The type of noble lie which Plato wishes to have his community believe is twofold: an origin myth and a myth about human nature. Plato wishes his community to believe the origin myth that all of their childhood education and training “happened in a kind of dream-world” and that, “when they were finished products, the earth, their mother, sent them up above ground” (414d-e). The second myth which he wishes them to believe is the myth of metals. This myth details how the citizens of community, while being formed below the earth, were created out of different metals: gold, silver, and copper and iron. He states that the people made from gold “have what it takes to be rulers,” that the people made from silver were to be auxiliaries, and the those made from copper and iron are to be the working class (415a).
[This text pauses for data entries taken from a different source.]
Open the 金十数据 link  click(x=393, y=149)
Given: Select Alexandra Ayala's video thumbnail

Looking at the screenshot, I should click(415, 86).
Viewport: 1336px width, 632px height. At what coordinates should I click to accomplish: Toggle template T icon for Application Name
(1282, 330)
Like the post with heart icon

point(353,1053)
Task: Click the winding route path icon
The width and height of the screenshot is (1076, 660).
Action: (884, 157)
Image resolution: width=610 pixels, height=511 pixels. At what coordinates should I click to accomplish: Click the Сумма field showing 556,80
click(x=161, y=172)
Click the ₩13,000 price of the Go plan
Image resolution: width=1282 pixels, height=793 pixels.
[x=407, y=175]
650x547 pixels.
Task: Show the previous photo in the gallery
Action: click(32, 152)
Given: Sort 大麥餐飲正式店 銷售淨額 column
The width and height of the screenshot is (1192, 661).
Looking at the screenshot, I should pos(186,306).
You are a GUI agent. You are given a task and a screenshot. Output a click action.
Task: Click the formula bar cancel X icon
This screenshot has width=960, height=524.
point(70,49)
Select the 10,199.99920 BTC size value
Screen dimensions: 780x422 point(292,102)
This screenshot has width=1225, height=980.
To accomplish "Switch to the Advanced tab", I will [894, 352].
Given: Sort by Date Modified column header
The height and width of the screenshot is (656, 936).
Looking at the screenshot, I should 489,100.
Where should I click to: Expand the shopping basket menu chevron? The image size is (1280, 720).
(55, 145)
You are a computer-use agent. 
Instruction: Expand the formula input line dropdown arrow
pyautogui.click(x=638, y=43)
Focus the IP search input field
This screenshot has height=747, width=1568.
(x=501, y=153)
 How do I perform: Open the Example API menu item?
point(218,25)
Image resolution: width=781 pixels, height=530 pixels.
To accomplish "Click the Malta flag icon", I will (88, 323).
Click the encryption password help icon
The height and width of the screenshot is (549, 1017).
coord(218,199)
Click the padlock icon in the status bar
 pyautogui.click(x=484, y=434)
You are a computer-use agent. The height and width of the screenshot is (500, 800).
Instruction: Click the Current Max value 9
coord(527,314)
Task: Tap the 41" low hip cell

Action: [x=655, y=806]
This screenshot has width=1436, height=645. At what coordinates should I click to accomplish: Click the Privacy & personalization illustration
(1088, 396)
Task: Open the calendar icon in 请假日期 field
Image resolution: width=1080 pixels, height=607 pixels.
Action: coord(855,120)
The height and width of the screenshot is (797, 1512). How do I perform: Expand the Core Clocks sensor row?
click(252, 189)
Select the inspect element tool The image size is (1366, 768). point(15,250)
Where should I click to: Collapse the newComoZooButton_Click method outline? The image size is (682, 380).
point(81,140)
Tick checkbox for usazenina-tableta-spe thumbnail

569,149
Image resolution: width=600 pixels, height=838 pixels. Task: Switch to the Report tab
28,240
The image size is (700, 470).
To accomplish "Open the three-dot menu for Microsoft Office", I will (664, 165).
Furthermore, he says, “nevertheless, because you’re all related, “sometimes a silver child might be born to a gold parent, a gold one to a silver parent, and so on” (415a-b). It is through this noble lie that Plato intends to inculcate his collectivist ethos and principle of specialization into the minds of the public.
Each part of the noble lie emphasizes a different value, with the origin myth emphasizing the collectivist ethos and the myth of metals emphasizing the principle of specialization. Through the origin story, Plato attempts to create a common bond between all members of his community, stating that they will “think of the rest of the inhabitants of their community as their earth-born brothers” (414e). In addition to this, the guardian and auxiliary classes, who are charged with the protection of the community, are to “regard the country they find themselves in as their mother [and] they must defend her against invasion” (414e). It is through this lie that Plato intends to do away with family and other non-communal ties that he considers corrosive to social cohesion. The myth of metals, on the other hand, is to reinforce the notion that everybody has something that they are inherently suited for, as determined by the metal that one is forged by in the myth. This effectively purges the notion of determining one’s job on the basis of heritage or other privileges, as it was in Plato’s time. This valuation is cemented when Plato states, “there is no aspect of their work as Guardians which they shall be so good at or dedicated to as watching over the admixture of elements in the minds of the children of the community,” stating explicitly that ensuring that people perform the role which they are inherently suited for is of chief concern (415b). Thus, it is to secure the collectivist ethos and principle of specialization within public consciousness and behaviour that Plato recommends this noble lie.
Plato’s noble lie is intended as a kind of community parable which conveys the values that he believes will secure the best possible community. Through his origin myth and his myth of metals, he attempts to both unify the community together and also place significant importance on the principle of specialization as the guiding principle behind jobs in the community. In the same stroke, he attempts to do away with common individualist or non-communal narratives which he believes will corrode the harmonious community, such as the importance of self, family, or of exclusive relationships with others. Thus, the philosophical foundations of the community, and the community by extension, are safeguarded due to the communally-accepted noble lie.
Plato. Republic. Trans. Robin Waterfield. New York: Oxford University Press Inc., 2008. Print.